9. Novelle des Gesetzes gegen Wettbewerbsbeschränkungen (GWB)
Das Gesetz gegen Wettbewerbsbeschränkung (GWB) wurde in der Vergangenheit mehrmals geändert. Veränderten sich die marktwirtschaftlichen Gegebenheiten, wurde auch das Gesetz gegen Wettbewerbsbeschränkungen geändert.
Nun gilt seit gestern die 9. Novelle des Gesetzes gegen Wettbewerbsbeschränkungen.
Mit der Änderung soll das Wettbewerbsrecht an die zunehmende Digitalisierung der Märkte angepasst und eine wirksame Fusionskontrolle sowie der Schutz vor Missbrauch von Marktmacht gewährleistet werden. Die Kartellbehörden sollen künftig auch Faktoren berücksichtigen, die im digitalen, auf dem Internet basierenden Umfeld eine spezielle Bedeutung haben.
9. GWB-Novelle sieht einige wichtige Änderungen vor:
Die Reform setzt bestimmte Vorschriften der EU-Richtlinie des Europäischen Parlaments und des Rates vom 26.11.2014 (2014/104/EU) für Schadensersatzklagen nach nationalem Recht wegen Zuwiderhandlungen gegen wettbewerbsrechtliche Bestimmungen der Mitgliedstaaten und der Europäischen Union um. Diese Vorschriften haben das Ziel, die Geltendmachung von Schadensersatzansprüchen durch Geschädigte zu erleichtern.
Bisher war es den Unternehmern möglich durch Umstrukturierungen oder Vermögensverschiebungen die Vollstreckung der Bußgelder abzuwenden. Eine Haftung kam nach der BGH Entscheidung (vom 11.03.1986, Az. KRB 8/85) nur bei „wirtschaftlicher Nahezu-Identität“ zwischen den Unternehmen in Betracht.
Nunmehr wird den Unternehmen die Möglichkeit der Vollstreckungsabwendung durch Umstrukturierung oder Vermögensverschiebung entzogen.
Anstelle der „wirtschaftlichen Identität“ verlangt die 9. GWB Novelle eine wirtschaftliche Einheit. Bußgeldvollstreckung wegen Kartellverstößen ist jetzt sowohl gegen die handelnde Tochtergesellschaft, als auch gegen die Konzernmuttergesellschaft möglich, wenn sie zum Zeitpunkt der Zuwiderhandlung eine wirtschaftliche Einheit bildeten.

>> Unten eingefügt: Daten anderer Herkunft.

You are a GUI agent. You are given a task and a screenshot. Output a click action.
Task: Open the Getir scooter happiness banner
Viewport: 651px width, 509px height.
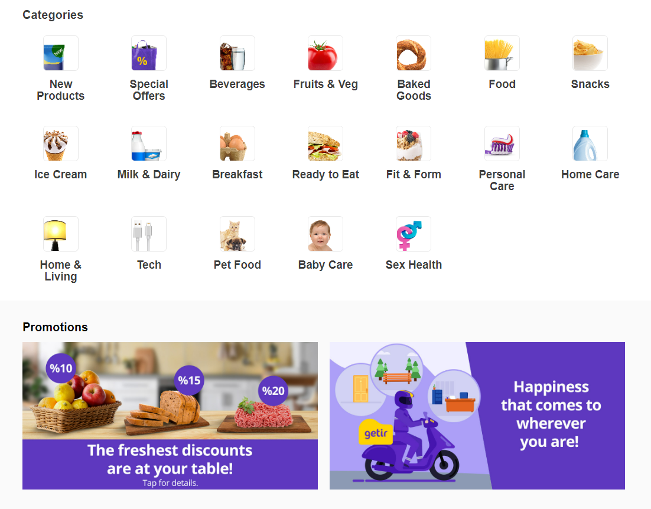pyautogui.click(x=477, y=416)
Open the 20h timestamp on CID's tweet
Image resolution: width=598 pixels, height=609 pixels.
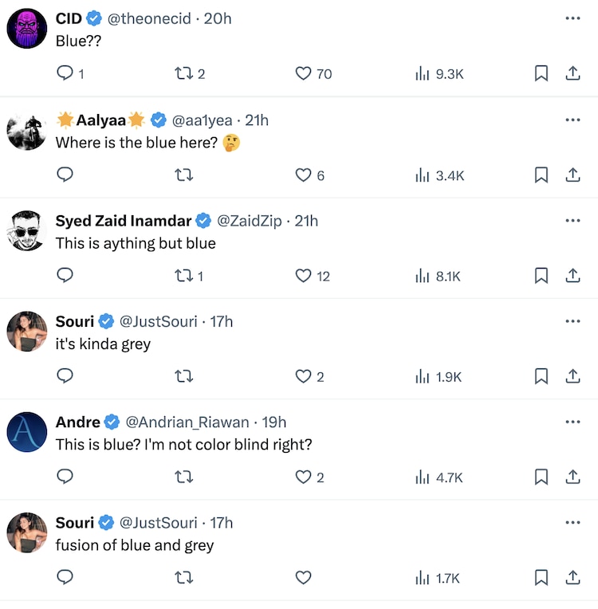[218, 18]
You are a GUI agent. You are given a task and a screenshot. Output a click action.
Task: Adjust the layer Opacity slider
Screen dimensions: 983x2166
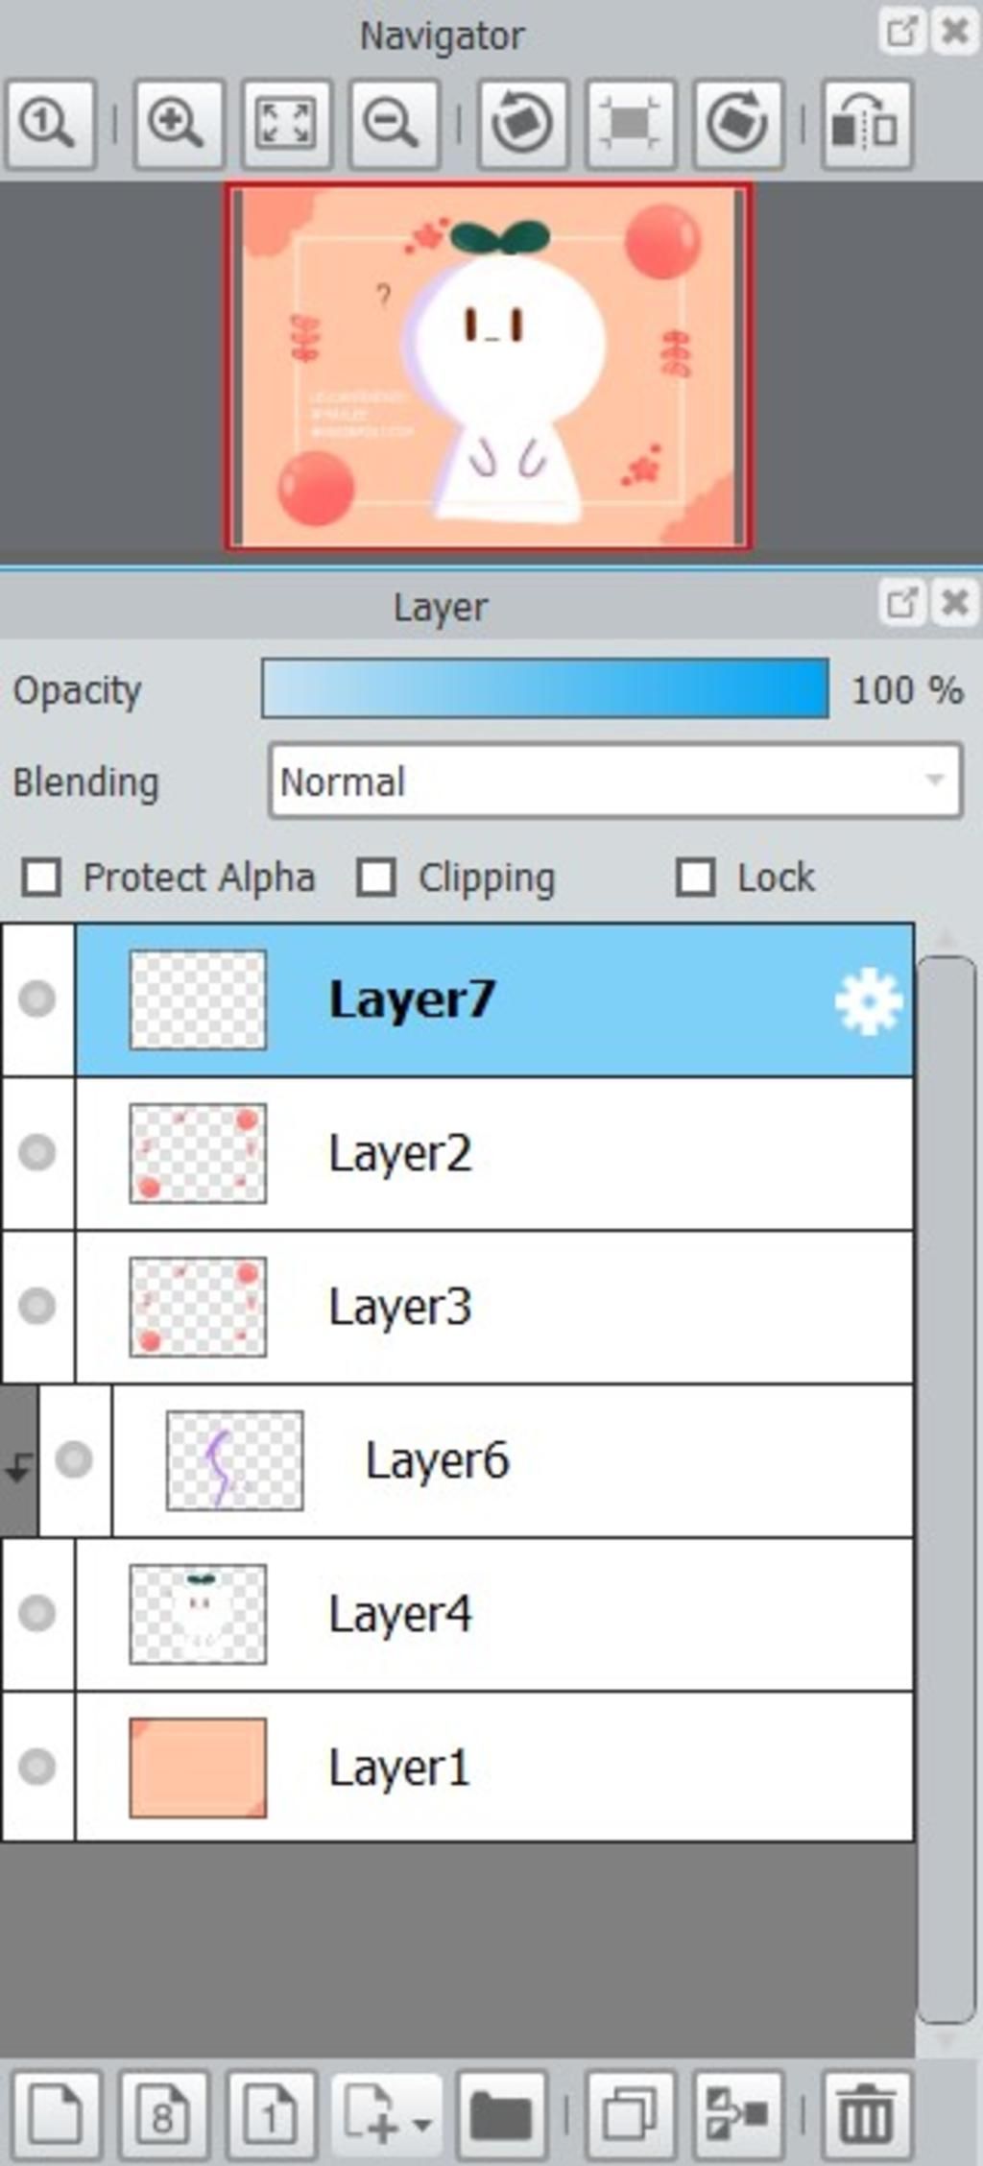pos(544,688)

Außerdem wird eine Haftung des wirtschaftlichen Nachfolgers eingeführt.
Des Weiteren werden ab jetzt auch solche Übernahmen der Fusionskontrolle unterliegen, in denen der Wert der Gegenleistung über 400 Millionen Euro beträgt und das zu erwerbende Unternehmen in erheblichem Umfang in Deutschland tätig ist, unabhängig davon wie hoch der Umsatz ist, der in Deutschland erzielt wird.
Für das Ministererlaubnisverfahren (Entscheidung des Bundesministers für Wirtschaft und Energie, eine vom Bundeskartellamt untersagte Unternehmensfusion zu erlauben) sieht die 9. GWB Novelle eine 6-monatige Höchstfrist mit Verlängerungsoption vor.
Die 9. GWB Novelle erlaubt künftig die verlagswirtschaftliche Kooperation zwischen Presseunternehmen, insofern die Vereinbarung den Beteiligten ermöglicht, ihre wirtschaftliche Basis für den intermedialen Wettbewerb zu stärken. Kooperationen dieser Art nimmt die Novelle vom Kartellverbot aus. Dies ermöglicht Verlagen eine kartellfreie Zusammenarbeit z. B. im Anzeigengeschäft, im Werbegeschäft sowie bei der Herstellung und Zustellung von Presseerzeugnissen.
Auch unterliegen gemäß der Novelle Rundfunkfusionen erst dann der Kartellkontrolle, wenn die Umsätze von beiden Unternehmen zusammen 62,5 Millionen Euro betragen.